Impala with Ozone
You can use Impala to query data files that reside on Apache Ozone distributed storage, rather than in HDFS.
The typical use case for Impala and Ozone together is to use Ozone for the default filesystem,
replacing HDFS entirely. In this configuration, when you create a database, table, or partition,
the data always resides on Ozone storage and you do not need to specify any special
LOCATION
attribute. If you do specify a LOCATION
attribute,
its value refers to a path within the Ozone filesystem.
For example:
If the default filesystem is Ozone, all Impala data resides there and all Impala databases and tables are also located there.
CREATE TABLE t1 (x INT, s STRING);
You can specify LOCATION for
database, table, or partition, using values from the Ozone filesystem.
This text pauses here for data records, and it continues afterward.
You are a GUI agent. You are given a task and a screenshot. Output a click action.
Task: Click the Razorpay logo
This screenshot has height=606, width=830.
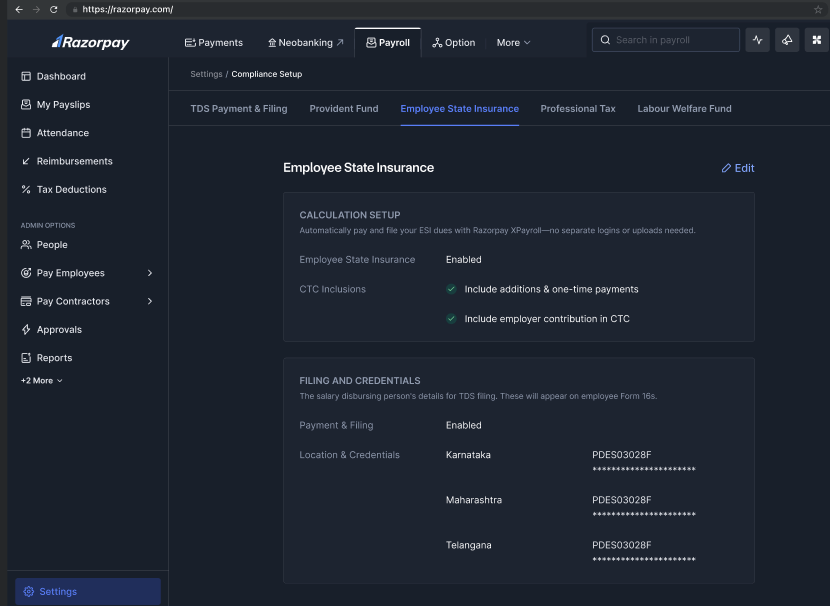click(91, 42)
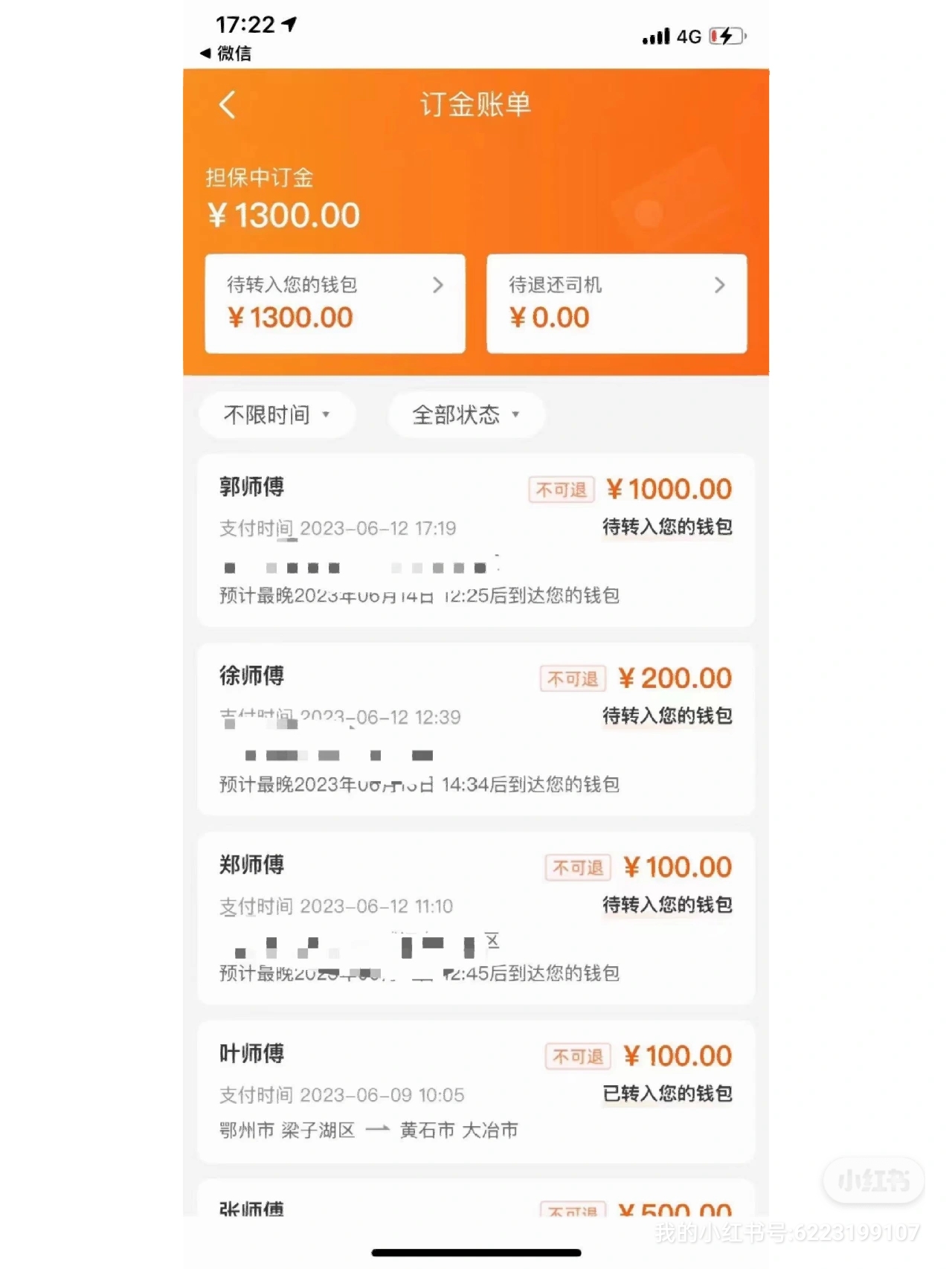Open the 待转入您的钱包 chevron arrow

click(438, 285)
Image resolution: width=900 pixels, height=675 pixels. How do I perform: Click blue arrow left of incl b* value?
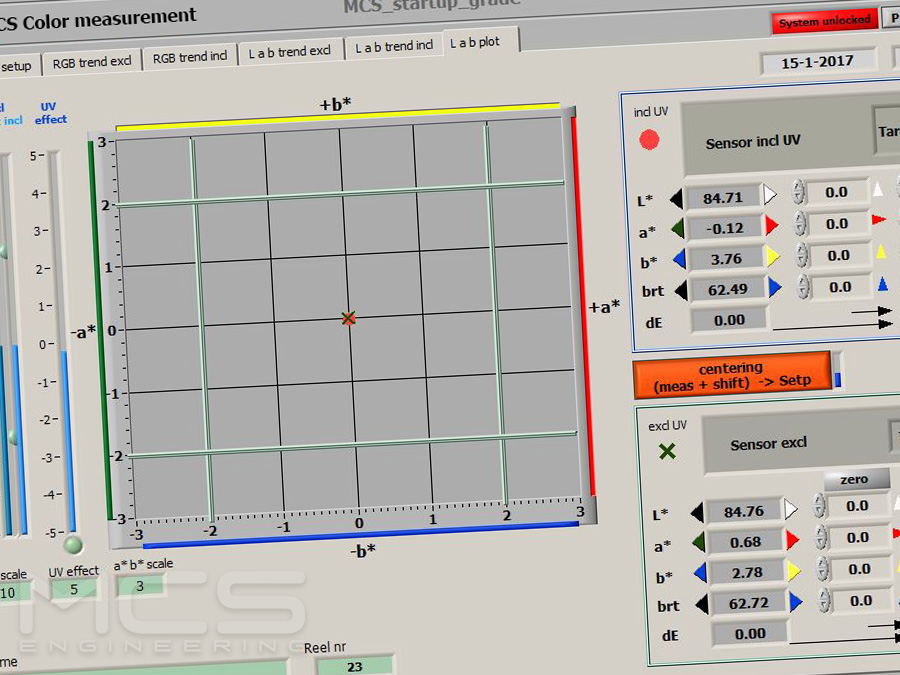pyautogui.click(x=679, y=259)
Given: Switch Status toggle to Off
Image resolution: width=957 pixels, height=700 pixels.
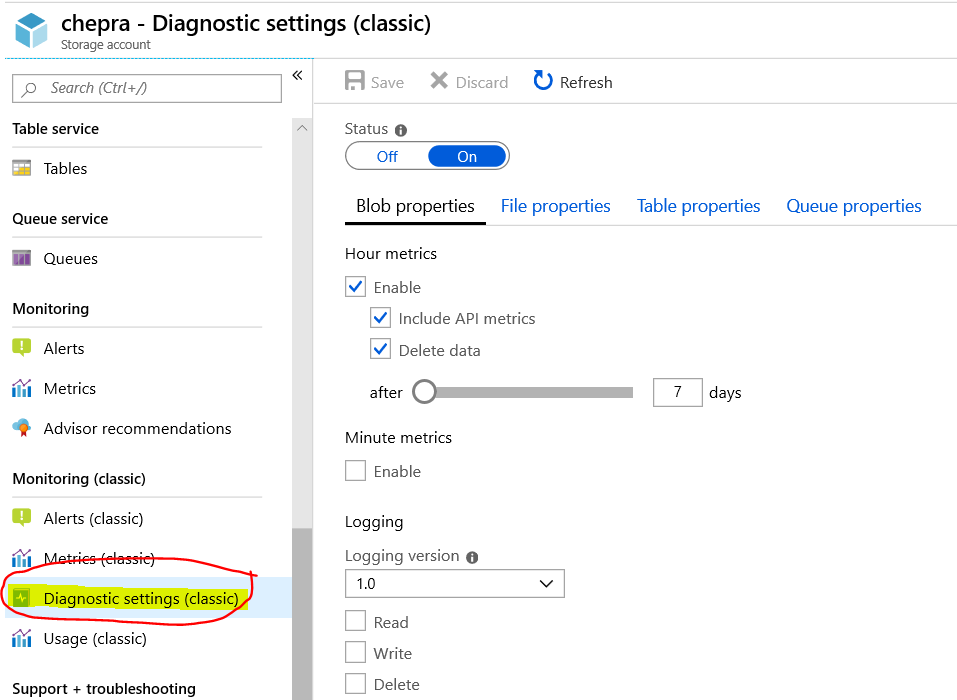Looking at the screenshot, I should point(387,155).
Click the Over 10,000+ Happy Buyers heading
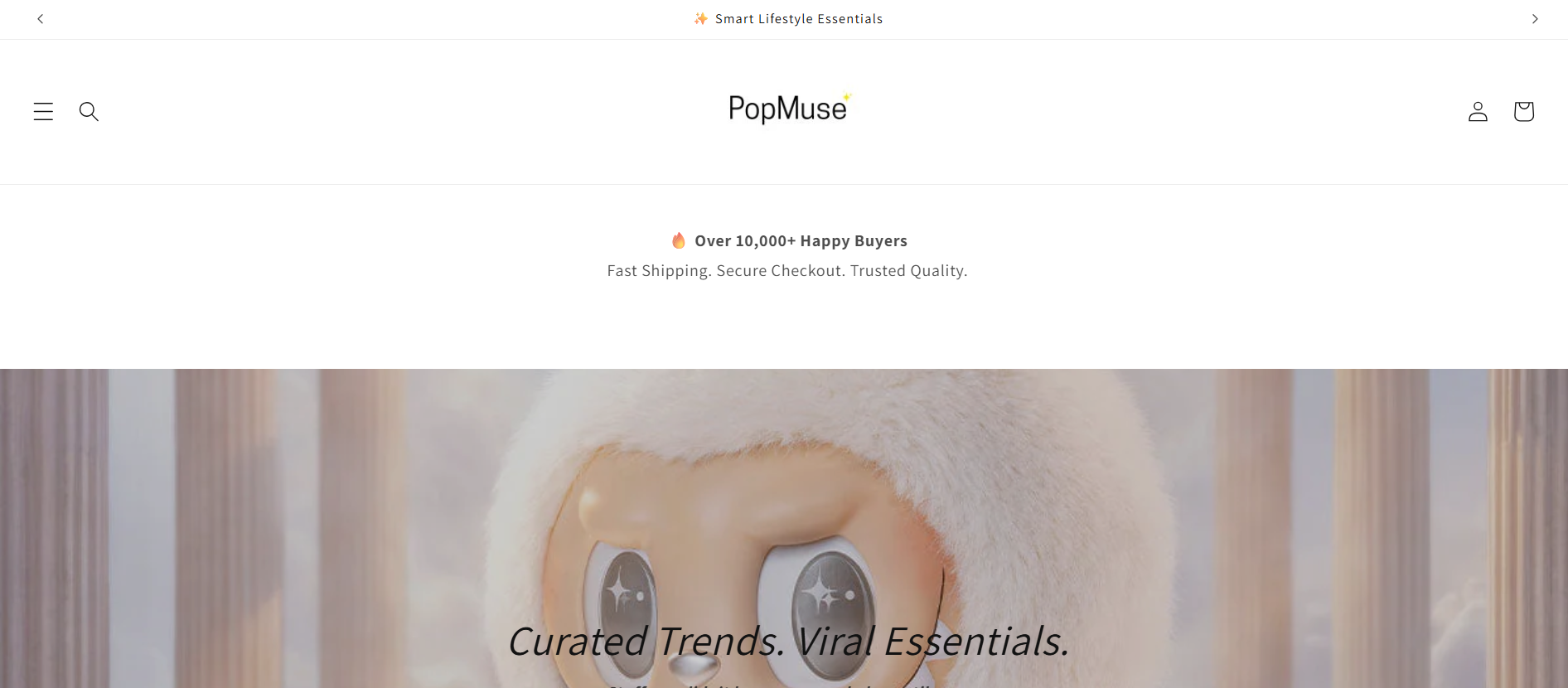This screenshot has width=1568, height=688. click(x=801, y=241)
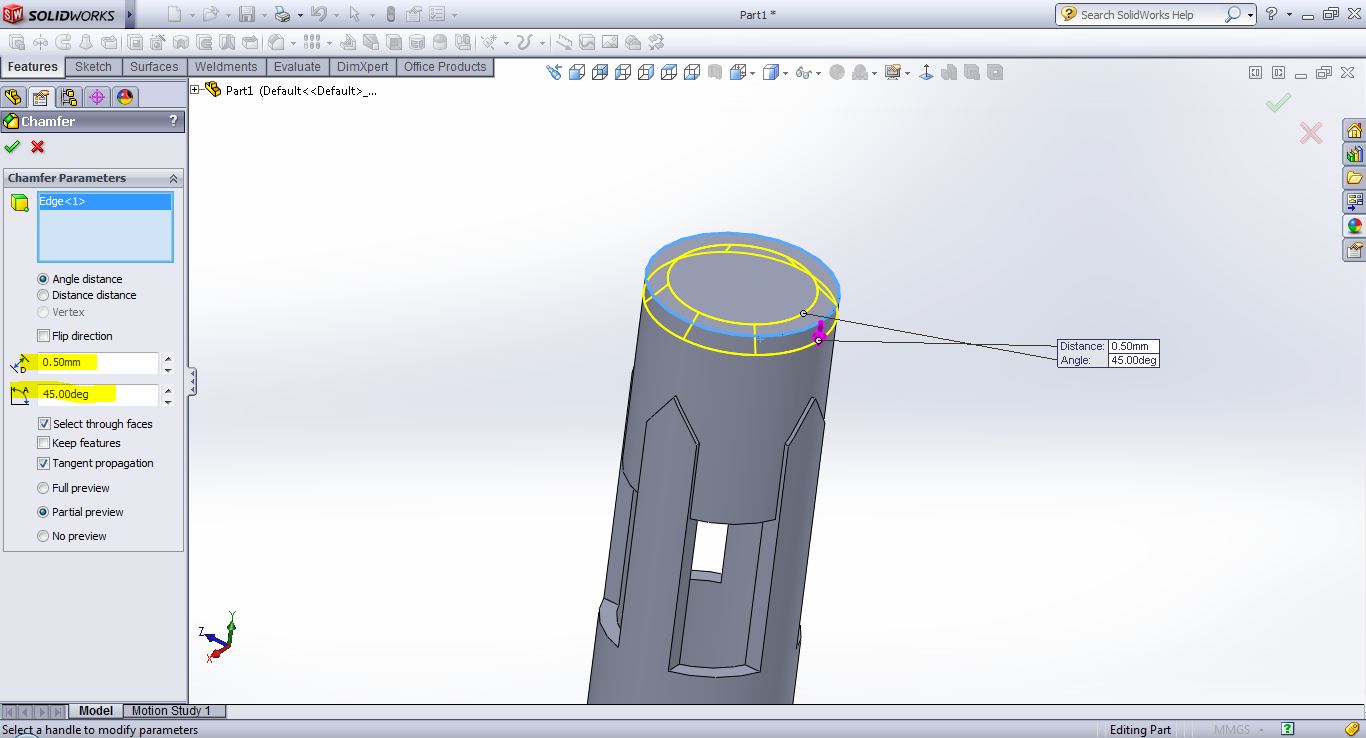Open the FeatureManager design tree tab icon
The image size is (1366, 738).
coord(13,97)
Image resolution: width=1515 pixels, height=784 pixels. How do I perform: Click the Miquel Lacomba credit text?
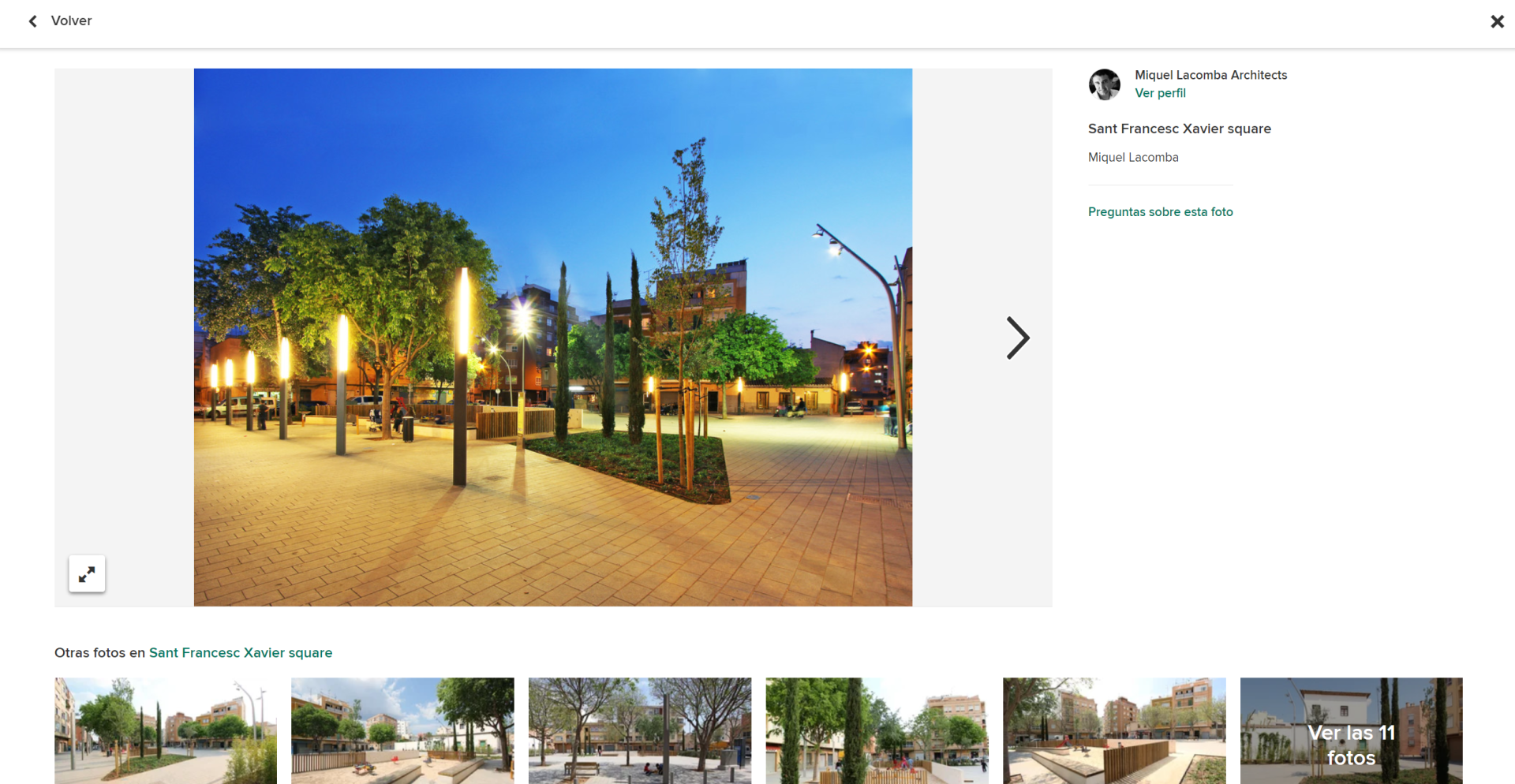[1133, 158]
CREATE DATABASE d1 LOCATION
'/some/path/on/ozone/server/d1.db'; CREATE TABLE d1.t2 (a TINYINT, b BOOLEAN);
Impala can write to, delete, and rename data files and database, table, and partition
directories on Ozone storage. Therefore, Impala statements such as CREATE TABLE
,
DROP TABLE
, CREATE DATABASE
, DROP DATABASE
,
ALTER TABLE
, and INSERT
work the same with Ozone storage as
with HDFS.
Ozone supports multiple protocols: ofs
, o3fs
, and
s3a
. Impala supports reading ofs
and o3fs
.
Impala can also read s3a
(see Impala with Amazon S3 for more information).
However, ofs
is their newer protocol, and the only one Impala supports as a
default filesystem. We recommend using it for DDL statements to avoid access limitations, and for
DML statements and SELECT statements for performance.
Because Apache Ozone storage buckets use a global value for the block size rather than a
configurable value for each file, the PARQUET_FILE_SIZE
query option has no
effect when Impala inserts data into a table or partition residing on Ozone storage.
Impala's spill-to-disk feature may be configured to use Ozone storage by specifying a full URI
(e.g. ofs://host:port/volume/bucket/key
) for the spill location.
See Spill to remote storage for details on configuring remote spill-to-disk.